Nguyen has had a positive experience with HP, and also buys products for the department from companies like Dell. The department has around 300 HP servers, and there were plans to switch 40 desktops in a student lab to HP, but now those purchase decisions are being reconsidered following the news of the split.
There are also worries around printers.
“The printer division may not have the same level of funding after the split,” Nguyen said.
Though Purdue University CIO McCartney thinks the breakup may improve the overall health of the separate HP companies, he doesn’t want to deal with two separate organizations to buy products. He hopes the breakup of the company doesn’t affect the relationships he has with HP’s sales and support staff, who have a good understanding of Purdue’s hardware requirements thanks to close bonds established over years.
“The part I don’t care for is … two companies to deal with for purchases,” McCartney said. “It’s a nice gesture to the market, but on the buying side, depending on how they implement it, it becomes a bit complicated.”

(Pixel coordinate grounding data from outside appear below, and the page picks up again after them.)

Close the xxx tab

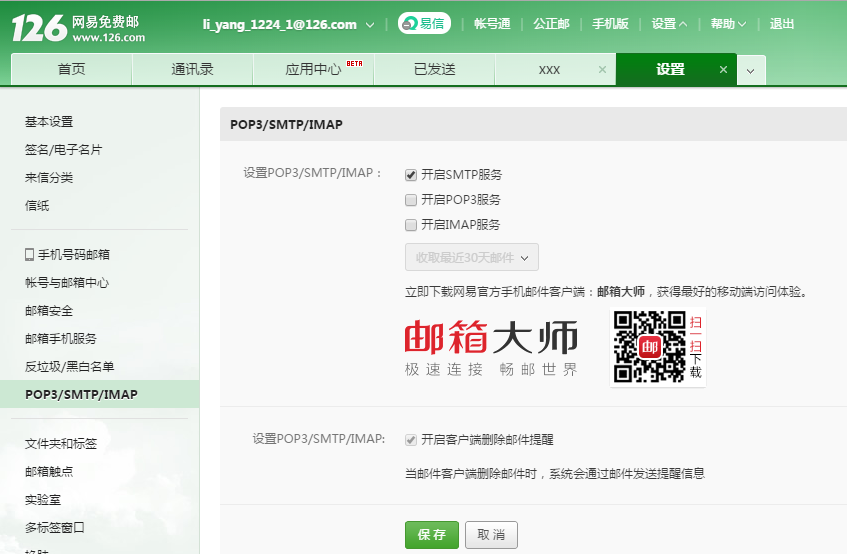click(x=602, y=70)
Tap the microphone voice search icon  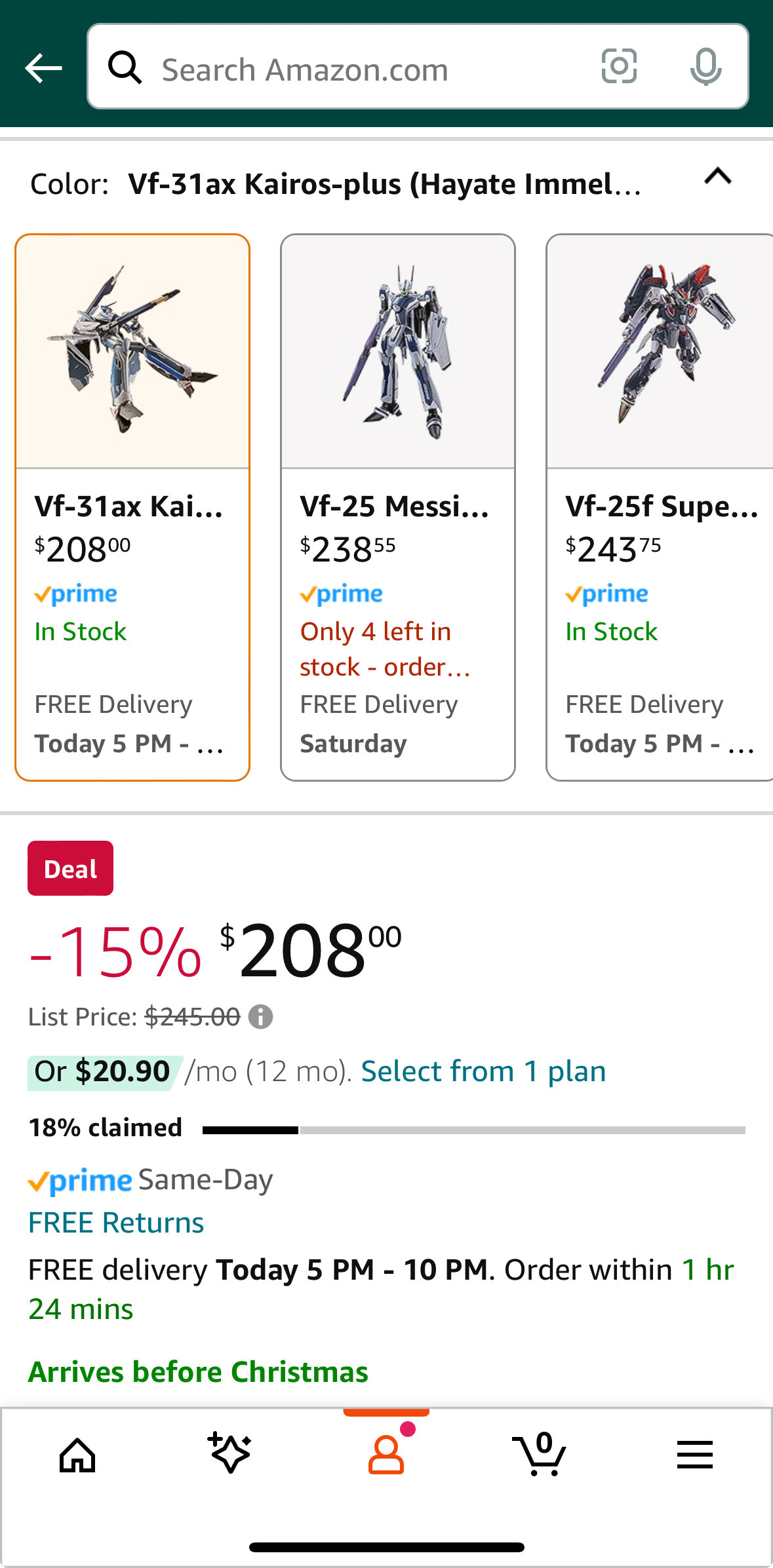(706, 67)
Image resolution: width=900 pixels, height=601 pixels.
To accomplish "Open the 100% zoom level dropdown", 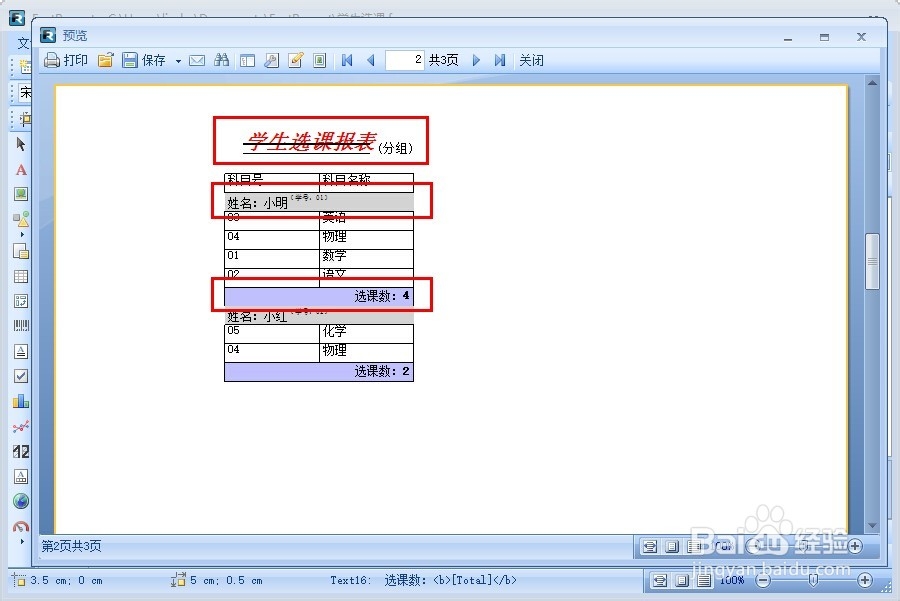I will point(735,579).
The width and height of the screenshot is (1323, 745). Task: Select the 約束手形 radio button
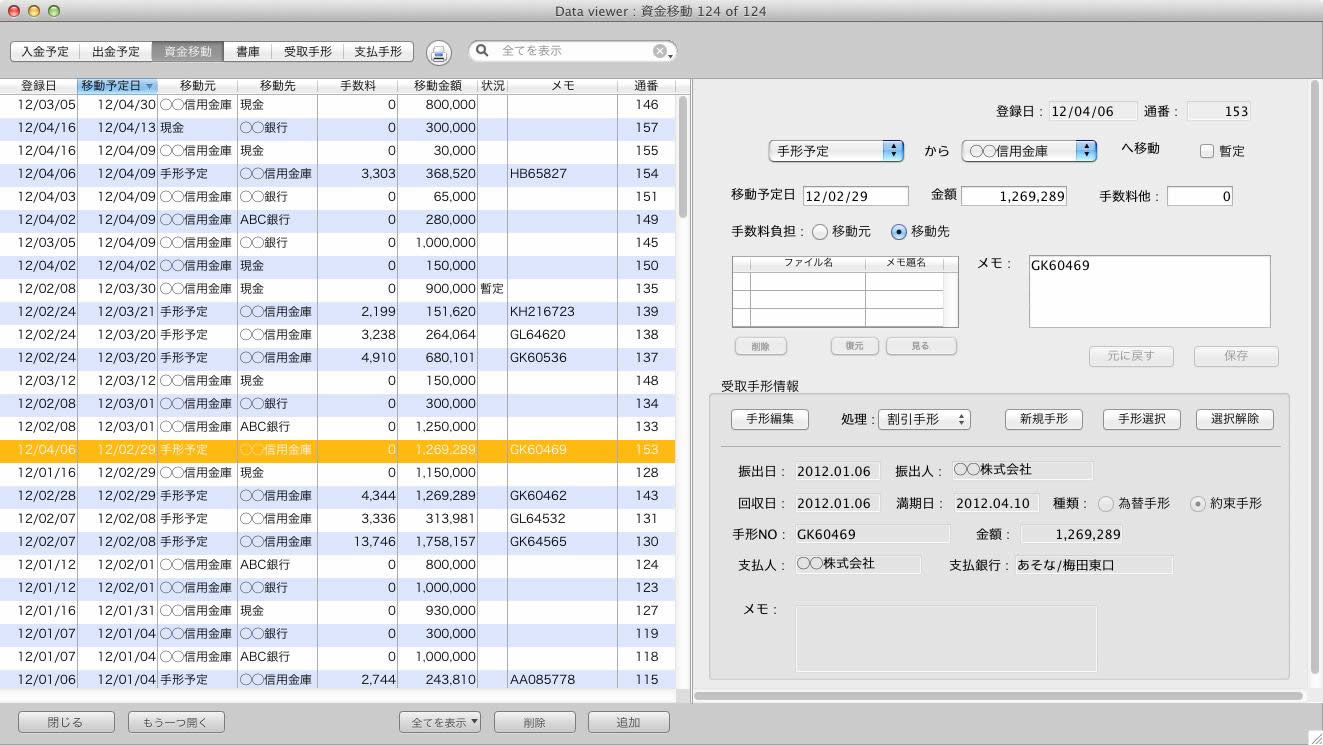1198,504
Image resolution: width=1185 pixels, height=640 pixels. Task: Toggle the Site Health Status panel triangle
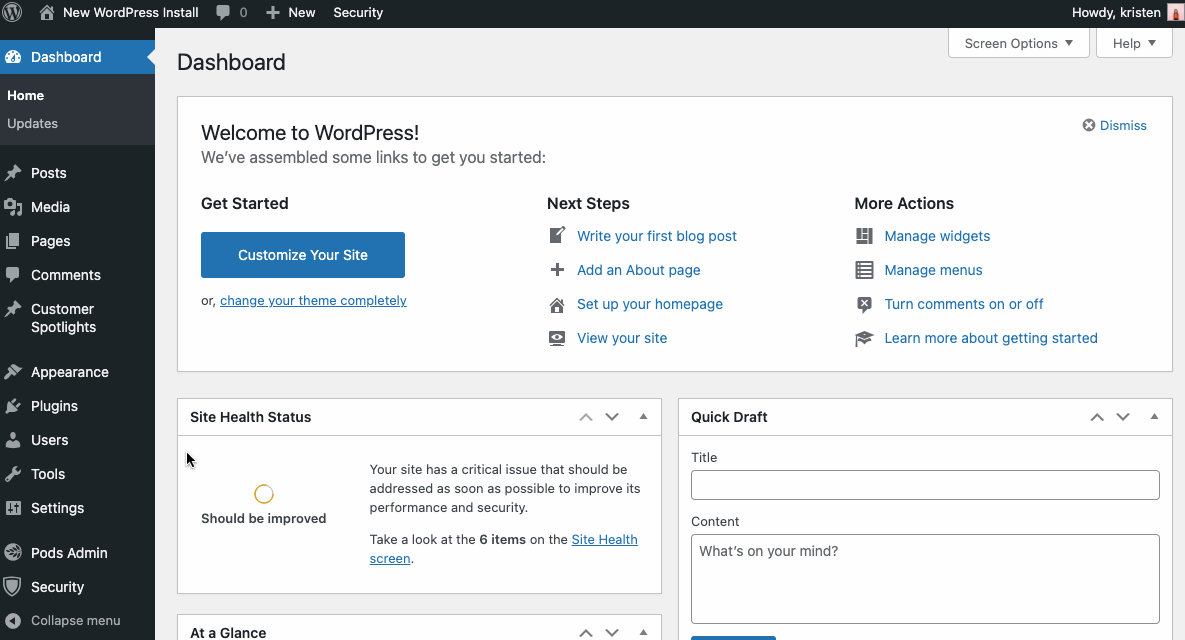pos(643,417)

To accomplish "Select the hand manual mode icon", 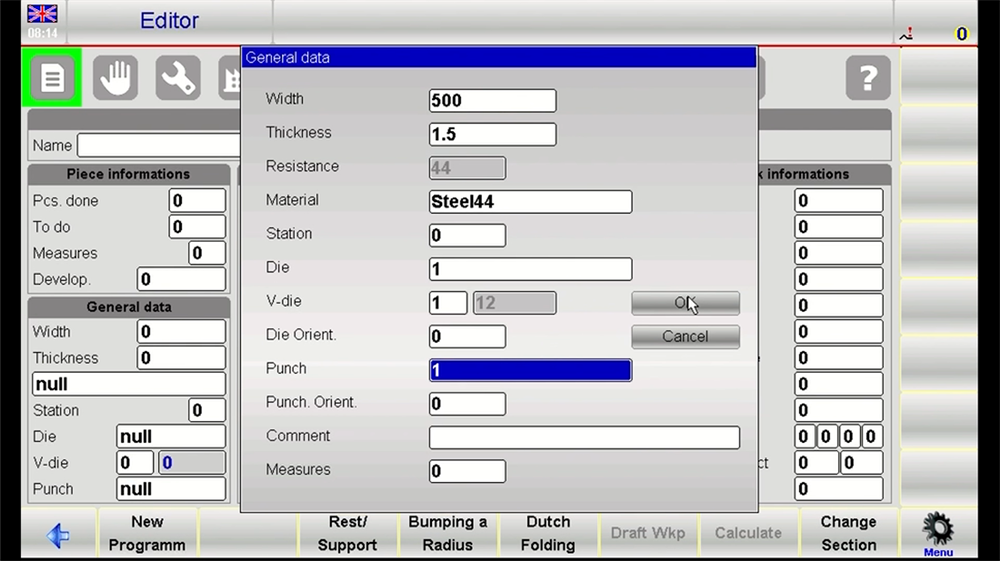I will (115, 78).
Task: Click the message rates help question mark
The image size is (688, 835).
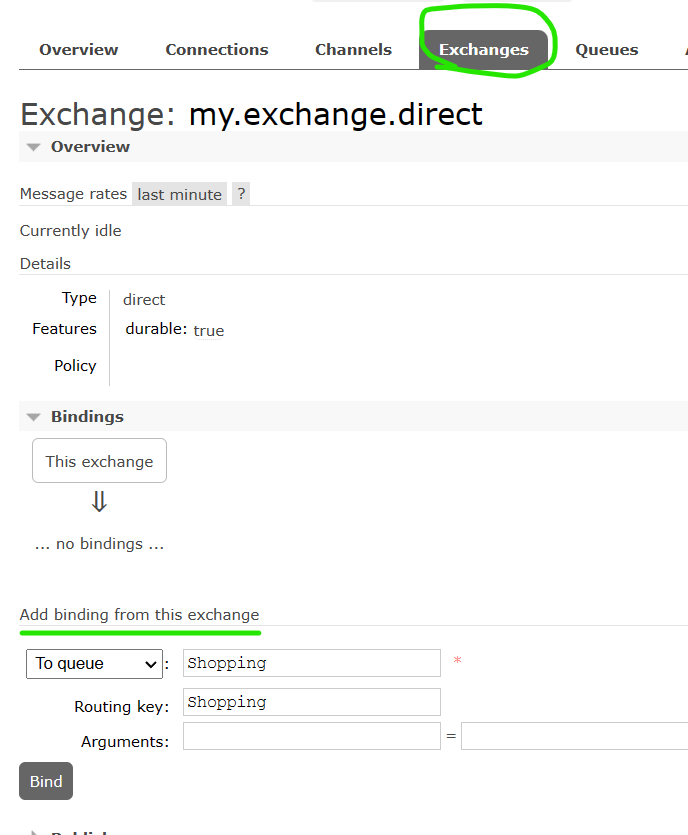Action: [x=241, y=194]
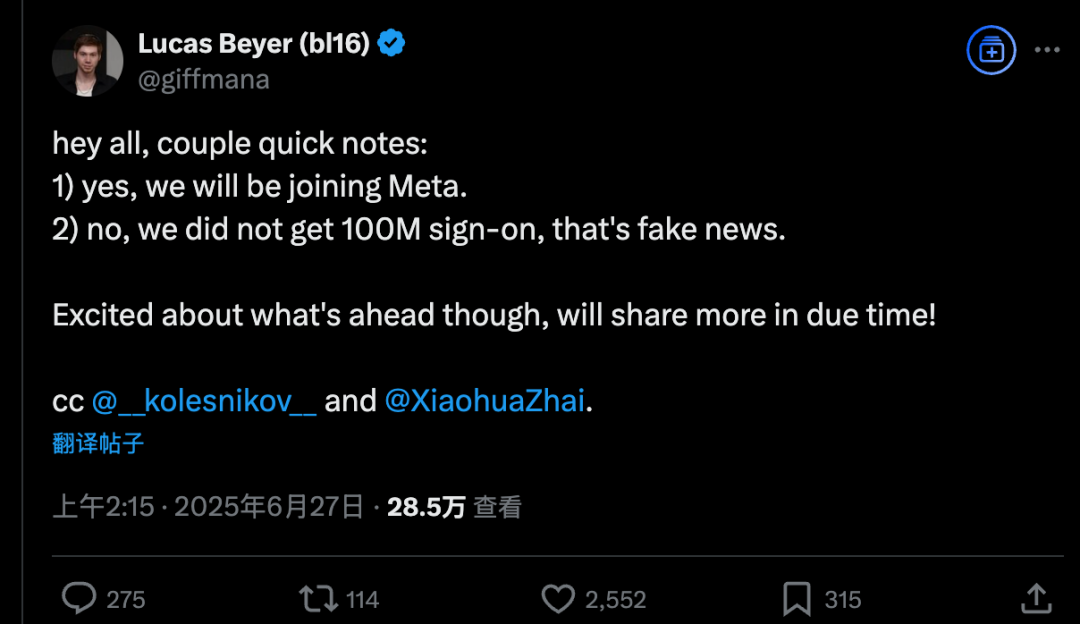Click 翻译帖子 to translate the post

click(x=98, y=443)
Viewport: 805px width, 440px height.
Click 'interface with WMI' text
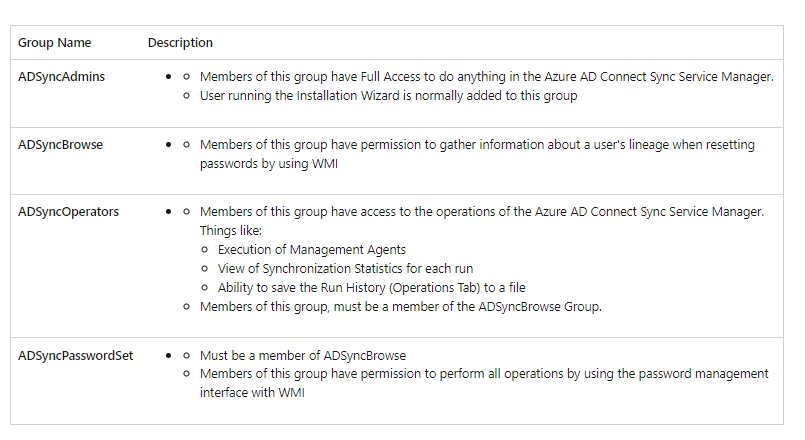click(x=252, y=393)
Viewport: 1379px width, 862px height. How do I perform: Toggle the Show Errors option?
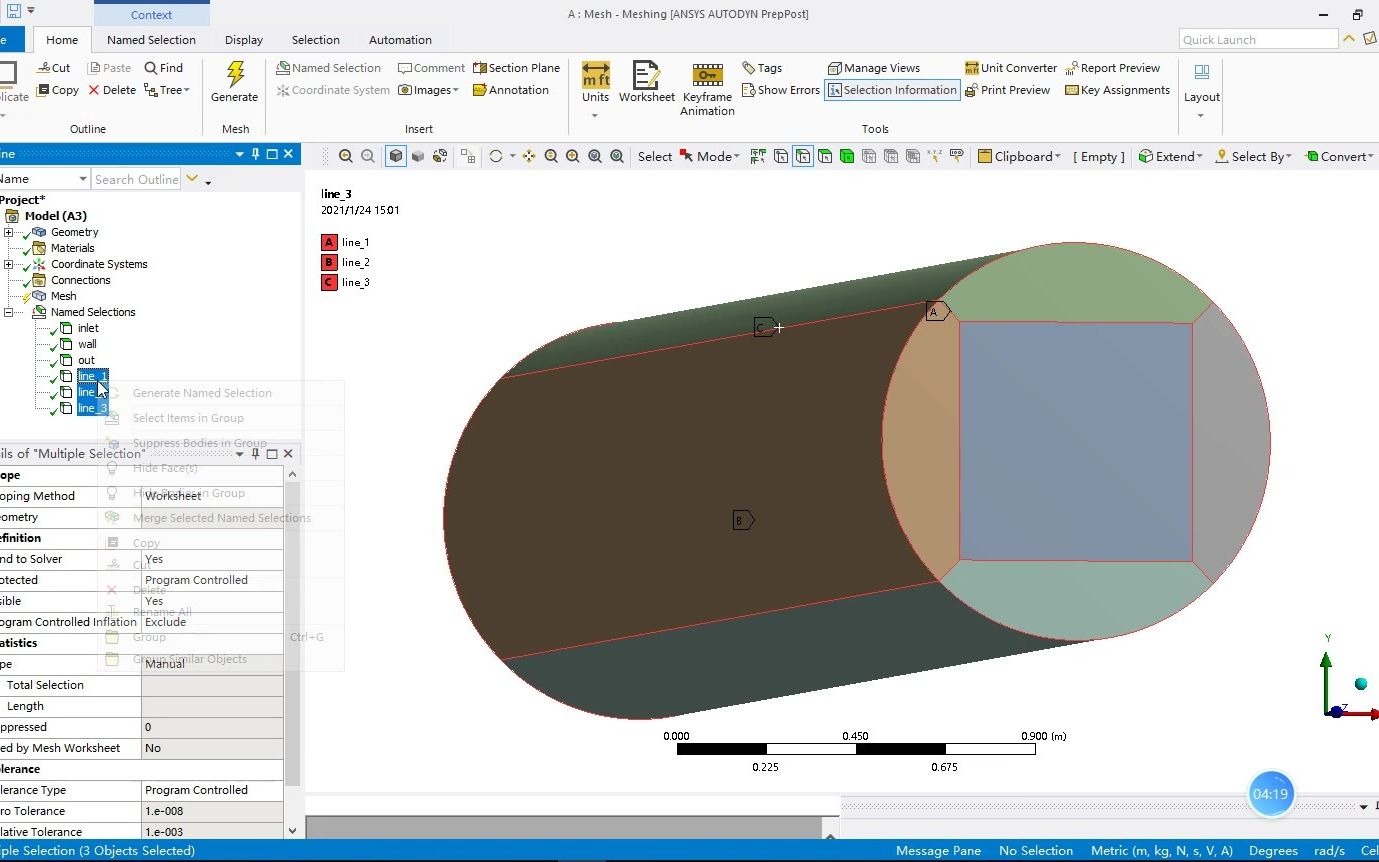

Purdue buys PCs and servers from HP and even works with the company to develop supercomputers. The close ties help Purdue get good pricing and support, and McCartney hopes the PC and enterprise companies can effectively work together to be a one-stop shop for large customers.
“If I’m going to have different sets of people calling me, I wouldn’t regard that as a good development,” McCartney said.
Turning away from the PC
McCartney says hybrids, tablets and even so-called phablets will ultimately replace PCs, and thinks he may have to turn to other vendors like Samsung for products.
“In the long arc, PCs as we know them are going to go away,” McCartney said.
The PC industry, meanwhile, is shifting, with Sony exiting the PC business, Samsung stopping laptop sales in Europe, and Toshiba shifting focus to business laptops.
HP is going in the opposite direction of its top rivals. Dell has held on to its PC unit, and Lenovo, the world’s largest PC maker, recently closed a $2.1 billion deal to buy IBM’s x86 server business. These companies maintain that PC sales act as a springboard to sell more server products. HP is the world’s largest server maker, and has closely tied its hardware and software into packages sold to customers.
But for some HP customers who spend more on servers, it’s business as usual.
For BCDVideo, which makes security and video analysis products, about 90 percent of HP hardware purchases are for servers, with the rest mostly workstations, which will ultimately go to HP Inc.
BCDVideo President Jeff Burgess is already dealing with separate PC and server sales teams, and believes the good experience he’s had with HP so far will continue with the spin-offs.
“We’re confident that we’re going to keep the same sales and engineering contacts on the back end,” Burgess said.
Burgess appears certain the company won’t give up on workstations, which will be important moneymakers for the PC spin-off. Some HP workstations are used as low-end servers and also run server chips.
Another HP customer, big-data software company PROS, expects little change in its day-to-day engagements with the vendor, even after the breakup, and has no plans to change its course on technology purchases. The company uses HP servers and PCs, and expects a smooth transition.
“We have open communications regarding HP’s strategic plans on new technologies, which is important for our long-range planning and a key component in our relationship,” said John Salch, vice president of technology and platforms at PROS.
In fact, the HP breakup may place the new companies in a better position to compete in their respective sectors, Salch said.
“We’re encouraged by comments we’ve read from CEO Meg Whitman this week, referring to how this change will enable both companies to move faster to take advantage of their customers’ changing needs,” Salch said.